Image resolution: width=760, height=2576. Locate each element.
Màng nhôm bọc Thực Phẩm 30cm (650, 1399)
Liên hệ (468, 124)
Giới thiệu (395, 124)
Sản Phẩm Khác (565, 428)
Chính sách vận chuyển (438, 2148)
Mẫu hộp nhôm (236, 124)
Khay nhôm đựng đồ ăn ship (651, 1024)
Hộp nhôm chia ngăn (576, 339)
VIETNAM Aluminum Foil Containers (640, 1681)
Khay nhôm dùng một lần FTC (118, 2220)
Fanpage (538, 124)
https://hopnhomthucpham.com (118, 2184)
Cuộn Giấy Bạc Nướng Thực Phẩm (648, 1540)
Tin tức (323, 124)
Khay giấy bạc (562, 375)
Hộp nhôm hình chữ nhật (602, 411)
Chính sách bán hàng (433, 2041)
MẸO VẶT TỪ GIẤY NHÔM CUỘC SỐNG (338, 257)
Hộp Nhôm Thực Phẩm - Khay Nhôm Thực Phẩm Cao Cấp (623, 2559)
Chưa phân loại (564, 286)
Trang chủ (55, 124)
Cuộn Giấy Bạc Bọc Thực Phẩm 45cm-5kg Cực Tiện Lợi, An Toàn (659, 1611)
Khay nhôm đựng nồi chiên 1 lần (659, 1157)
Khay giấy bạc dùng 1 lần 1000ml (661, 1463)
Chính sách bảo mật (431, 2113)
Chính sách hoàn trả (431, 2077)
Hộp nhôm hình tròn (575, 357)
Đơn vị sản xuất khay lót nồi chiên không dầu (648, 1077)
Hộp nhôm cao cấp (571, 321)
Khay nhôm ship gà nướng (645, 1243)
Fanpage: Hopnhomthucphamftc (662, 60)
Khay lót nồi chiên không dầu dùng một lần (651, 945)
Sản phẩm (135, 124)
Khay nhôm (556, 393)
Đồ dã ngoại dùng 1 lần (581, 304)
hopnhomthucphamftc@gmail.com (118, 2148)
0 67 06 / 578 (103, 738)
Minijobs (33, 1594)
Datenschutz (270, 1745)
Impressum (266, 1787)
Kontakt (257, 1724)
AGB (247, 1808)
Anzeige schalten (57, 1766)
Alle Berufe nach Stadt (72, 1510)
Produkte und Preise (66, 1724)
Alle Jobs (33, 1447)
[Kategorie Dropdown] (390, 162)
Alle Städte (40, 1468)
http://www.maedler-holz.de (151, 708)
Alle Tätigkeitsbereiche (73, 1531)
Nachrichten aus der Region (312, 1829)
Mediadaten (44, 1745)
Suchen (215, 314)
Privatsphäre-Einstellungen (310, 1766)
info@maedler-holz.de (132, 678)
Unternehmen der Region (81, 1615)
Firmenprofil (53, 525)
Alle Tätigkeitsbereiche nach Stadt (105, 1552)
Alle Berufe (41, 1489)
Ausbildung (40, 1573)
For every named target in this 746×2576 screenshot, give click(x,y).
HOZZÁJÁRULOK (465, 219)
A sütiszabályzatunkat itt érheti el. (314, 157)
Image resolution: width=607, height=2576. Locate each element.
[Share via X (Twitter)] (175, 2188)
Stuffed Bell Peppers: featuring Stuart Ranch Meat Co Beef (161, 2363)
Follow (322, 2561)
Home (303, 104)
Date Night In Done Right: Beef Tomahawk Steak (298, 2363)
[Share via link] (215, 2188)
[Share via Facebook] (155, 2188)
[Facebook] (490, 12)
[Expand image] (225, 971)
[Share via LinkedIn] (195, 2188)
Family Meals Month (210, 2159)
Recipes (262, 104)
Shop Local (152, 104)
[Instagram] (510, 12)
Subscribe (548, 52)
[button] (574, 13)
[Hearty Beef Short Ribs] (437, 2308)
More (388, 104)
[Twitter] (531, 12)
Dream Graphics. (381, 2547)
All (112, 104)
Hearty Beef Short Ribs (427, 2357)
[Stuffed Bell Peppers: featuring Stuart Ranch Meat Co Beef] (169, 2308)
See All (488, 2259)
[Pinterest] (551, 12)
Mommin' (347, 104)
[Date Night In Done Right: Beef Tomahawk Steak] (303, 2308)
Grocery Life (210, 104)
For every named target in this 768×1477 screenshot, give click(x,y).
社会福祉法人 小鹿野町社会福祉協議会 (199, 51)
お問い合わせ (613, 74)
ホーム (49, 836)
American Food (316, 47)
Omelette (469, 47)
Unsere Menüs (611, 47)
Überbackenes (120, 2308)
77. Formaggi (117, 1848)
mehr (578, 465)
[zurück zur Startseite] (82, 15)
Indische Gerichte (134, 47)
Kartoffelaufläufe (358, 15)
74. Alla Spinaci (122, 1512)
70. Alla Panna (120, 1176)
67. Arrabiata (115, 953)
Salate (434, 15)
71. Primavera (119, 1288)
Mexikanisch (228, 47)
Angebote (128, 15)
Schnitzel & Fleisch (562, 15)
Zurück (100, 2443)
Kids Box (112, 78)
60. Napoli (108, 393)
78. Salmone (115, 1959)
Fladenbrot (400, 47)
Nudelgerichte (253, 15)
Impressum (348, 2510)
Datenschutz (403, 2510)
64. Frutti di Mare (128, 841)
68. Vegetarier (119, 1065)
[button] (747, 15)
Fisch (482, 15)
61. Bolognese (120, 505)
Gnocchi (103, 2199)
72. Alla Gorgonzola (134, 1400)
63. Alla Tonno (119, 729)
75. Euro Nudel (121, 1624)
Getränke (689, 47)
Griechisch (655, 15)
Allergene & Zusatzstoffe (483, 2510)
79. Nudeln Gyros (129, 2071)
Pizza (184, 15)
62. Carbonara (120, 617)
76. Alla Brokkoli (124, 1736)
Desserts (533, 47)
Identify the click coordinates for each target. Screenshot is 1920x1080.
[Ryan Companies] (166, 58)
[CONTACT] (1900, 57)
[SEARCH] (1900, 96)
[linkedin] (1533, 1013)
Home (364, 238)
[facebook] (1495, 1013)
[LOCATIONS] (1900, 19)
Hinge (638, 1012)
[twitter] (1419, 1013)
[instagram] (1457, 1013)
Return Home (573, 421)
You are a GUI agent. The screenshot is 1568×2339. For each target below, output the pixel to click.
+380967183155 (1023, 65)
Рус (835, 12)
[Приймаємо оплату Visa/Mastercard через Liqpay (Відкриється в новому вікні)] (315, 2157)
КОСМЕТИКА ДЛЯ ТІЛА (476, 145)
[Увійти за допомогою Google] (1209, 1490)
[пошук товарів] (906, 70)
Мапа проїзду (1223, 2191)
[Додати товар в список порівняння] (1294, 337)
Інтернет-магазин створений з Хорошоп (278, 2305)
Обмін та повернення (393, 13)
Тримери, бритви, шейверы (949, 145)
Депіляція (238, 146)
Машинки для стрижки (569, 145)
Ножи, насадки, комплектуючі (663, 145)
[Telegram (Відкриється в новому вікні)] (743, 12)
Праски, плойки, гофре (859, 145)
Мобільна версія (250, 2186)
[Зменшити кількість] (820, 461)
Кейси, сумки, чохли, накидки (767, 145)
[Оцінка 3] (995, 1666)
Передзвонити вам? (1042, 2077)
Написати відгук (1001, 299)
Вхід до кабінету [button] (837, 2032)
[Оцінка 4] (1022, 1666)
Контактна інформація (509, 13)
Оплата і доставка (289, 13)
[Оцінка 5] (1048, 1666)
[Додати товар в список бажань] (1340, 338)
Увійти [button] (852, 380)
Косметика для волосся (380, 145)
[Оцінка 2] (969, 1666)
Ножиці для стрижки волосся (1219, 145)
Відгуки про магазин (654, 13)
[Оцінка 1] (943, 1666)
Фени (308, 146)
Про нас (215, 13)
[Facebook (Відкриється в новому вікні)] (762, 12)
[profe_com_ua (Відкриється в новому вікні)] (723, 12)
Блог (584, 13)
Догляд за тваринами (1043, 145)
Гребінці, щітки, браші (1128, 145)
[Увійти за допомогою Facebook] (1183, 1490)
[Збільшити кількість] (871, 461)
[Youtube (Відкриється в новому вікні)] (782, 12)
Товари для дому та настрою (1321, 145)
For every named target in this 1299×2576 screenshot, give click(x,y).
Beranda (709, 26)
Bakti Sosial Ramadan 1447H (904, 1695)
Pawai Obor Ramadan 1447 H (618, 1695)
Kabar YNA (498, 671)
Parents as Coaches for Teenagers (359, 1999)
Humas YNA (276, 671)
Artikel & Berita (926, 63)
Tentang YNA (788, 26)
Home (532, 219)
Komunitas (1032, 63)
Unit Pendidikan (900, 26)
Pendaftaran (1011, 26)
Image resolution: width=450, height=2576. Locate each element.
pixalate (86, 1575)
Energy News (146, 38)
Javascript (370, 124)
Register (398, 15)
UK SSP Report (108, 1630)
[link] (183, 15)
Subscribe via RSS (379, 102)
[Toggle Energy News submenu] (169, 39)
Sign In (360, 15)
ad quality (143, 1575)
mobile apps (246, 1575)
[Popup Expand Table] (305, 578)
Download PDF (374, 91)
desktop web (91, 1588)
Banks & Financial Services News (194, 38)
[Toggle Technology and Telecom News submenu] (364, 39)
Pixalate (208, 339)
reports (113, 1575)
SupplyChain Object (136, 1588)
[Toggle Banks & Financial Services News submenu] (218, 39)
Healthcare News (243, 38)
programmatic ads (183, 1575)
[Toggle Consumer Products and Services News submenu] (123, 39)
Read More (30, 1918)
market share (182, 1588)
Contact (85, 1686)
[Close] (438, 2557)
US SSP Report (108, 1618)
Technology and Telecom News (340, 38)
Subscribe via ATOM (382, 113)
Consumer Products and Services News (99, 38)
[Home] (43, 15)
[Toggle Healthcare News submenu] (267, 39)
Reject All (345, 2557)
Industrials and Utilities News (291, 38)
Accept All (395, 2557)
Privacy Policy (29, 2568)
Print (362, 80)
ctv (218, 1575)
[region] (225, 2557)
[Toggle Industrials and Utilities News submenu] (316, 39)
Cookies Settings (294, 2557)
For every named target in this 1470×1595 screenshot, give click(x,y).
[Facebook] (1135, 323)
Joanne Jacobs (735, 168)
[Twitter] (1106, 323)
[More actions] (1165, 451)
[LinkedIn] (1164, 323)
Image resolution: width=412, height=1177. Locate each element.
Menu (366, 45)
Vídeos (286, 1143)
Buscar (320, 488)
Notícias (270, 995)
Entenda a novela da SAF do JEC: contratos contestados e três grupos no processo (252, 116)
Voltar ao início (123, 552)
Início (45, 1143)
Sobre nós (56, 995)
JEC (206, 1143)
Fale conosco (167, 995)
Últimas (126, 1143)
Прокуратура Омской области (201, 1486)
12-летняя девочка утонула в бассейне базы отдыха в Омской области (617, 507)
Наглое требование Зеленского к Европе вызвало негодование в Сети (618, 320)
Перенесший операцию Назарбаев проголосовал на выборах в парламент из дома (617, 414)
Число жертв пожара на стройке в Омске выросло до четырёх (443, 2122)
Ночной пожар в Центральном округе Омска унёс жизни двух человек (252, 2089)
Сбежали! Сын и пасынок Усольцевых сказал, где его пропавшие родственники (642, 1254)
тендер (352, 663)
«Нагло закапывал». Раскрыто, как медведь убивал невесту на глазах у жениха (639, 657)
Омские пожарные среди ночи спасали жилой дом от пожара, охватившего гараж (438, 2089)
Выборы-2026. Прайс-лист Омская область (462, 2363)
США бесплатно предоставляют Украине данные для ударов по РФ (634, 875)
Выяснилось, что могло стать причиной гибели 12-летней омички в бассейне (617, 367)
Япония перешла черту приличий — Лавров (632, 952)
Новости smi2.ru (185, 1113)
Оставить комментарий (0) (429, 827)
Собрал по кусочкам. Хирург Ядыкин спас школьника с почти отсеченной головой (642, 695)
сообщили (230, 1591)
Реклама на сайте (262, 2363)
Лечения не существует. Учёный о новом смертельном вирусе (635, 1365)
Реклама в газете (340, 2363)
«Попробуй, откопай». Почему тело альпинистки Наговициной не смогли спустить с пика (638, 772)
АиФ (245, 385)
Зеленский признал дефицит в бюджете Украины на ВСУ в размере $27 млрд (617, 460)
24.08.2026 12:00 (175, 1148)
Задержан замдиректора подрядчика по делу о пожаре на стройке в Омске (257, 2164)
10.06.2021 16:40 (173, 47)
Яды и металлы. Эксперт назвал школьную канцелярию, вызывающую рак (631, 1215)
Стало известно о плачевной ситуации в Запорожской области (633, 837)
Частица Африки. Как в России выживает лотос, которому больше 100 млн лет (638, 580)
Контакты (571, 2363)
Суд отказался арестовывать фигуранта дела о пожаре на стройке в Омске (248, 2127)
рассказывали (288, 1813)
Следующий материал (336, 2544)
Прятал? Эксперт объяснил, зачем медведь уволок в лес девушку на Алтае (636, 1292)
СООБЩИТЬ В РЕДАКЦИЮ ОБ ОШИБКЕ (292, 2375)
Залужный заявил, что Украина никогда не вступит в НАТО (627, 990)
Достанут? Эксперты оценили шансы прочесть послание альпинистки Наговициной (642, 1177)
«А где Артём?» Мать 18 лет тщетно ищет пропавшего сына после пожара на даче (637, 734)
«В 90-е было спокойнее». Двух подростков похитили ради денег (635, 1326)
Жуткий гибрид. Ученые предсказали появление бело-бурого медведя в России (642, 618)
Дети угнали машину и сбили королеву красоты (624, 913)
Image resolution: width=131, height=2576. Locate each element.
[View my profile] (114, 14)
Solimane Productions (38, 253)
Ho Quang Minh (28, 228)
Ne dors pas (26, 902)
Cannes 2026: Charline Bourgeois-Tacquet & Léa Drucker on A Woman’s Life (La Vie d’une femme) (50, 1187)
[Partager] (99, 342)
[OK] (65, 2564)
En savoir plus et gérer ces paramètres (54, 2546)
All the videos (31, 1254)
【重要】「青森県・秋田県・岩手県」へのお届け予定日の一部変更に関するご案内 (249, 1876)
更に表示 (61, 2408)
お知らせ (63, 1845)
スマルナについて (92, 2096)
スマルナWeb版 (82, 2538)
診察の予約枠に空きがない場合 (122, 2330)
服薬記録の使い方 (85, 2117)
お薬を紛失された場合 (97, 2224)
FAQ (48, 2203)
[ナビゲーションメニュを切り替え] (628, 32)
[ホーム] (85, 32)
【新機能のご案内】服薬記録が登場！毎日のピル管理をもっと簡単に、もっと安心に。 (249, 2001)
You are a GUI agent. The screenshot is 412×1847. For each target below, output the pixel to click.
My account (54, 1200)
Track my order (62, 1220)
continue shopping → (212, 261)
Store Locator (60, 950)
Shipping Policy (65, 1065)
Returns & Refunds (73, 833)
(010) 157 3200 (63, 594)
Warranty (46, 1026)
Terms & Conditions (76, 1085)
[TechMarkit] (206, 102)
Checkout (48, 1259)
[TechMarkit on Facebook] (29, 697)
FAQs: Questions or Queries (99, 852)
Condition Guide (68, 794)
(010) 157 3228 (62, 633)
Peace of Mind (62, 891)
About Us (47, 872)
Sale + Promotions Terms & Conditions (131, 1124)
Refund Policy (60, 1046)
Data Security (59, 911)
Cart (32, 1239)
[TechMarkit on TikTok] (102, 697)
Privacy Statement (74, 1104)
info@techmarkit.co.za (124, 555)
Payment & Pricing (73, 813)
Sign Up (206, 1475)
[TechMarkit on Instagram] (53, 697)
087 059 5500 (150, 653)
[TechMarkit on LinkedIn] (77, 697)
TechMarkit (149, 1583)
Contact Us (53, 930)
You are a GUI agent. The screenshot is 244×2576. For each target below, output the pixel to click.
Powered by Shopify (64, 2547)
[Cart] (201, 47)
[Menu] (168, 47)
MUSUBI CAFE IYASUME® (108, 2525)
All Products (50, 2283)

☆ ☆ ☆ ☆ ☆ ☆ ☆

What is required:
Give exactly, and nothing besides, the lines from the one in which "Sign Up (206, 1475)" occurs through the end of the records.

Task result:
Sign Up (206, 1475)
[TechMarkit on Instagram] (53, 697)
087 059 5500 (150, 653)
[TechMarkit on LinkedIn] (77, 697)
TechMarkit (149, 1583)
Contact Us (53, 930)
You are a GUI agent. The screenshot is 244×2576. For each target below, output the pixel to click.
Powered by Shopify (64, 2547)
[Cart] (201, 47)
[Menu] (168, 47)
MUSUBI CAFE IYASUME® (108, 2525)
All Products (50, 2283)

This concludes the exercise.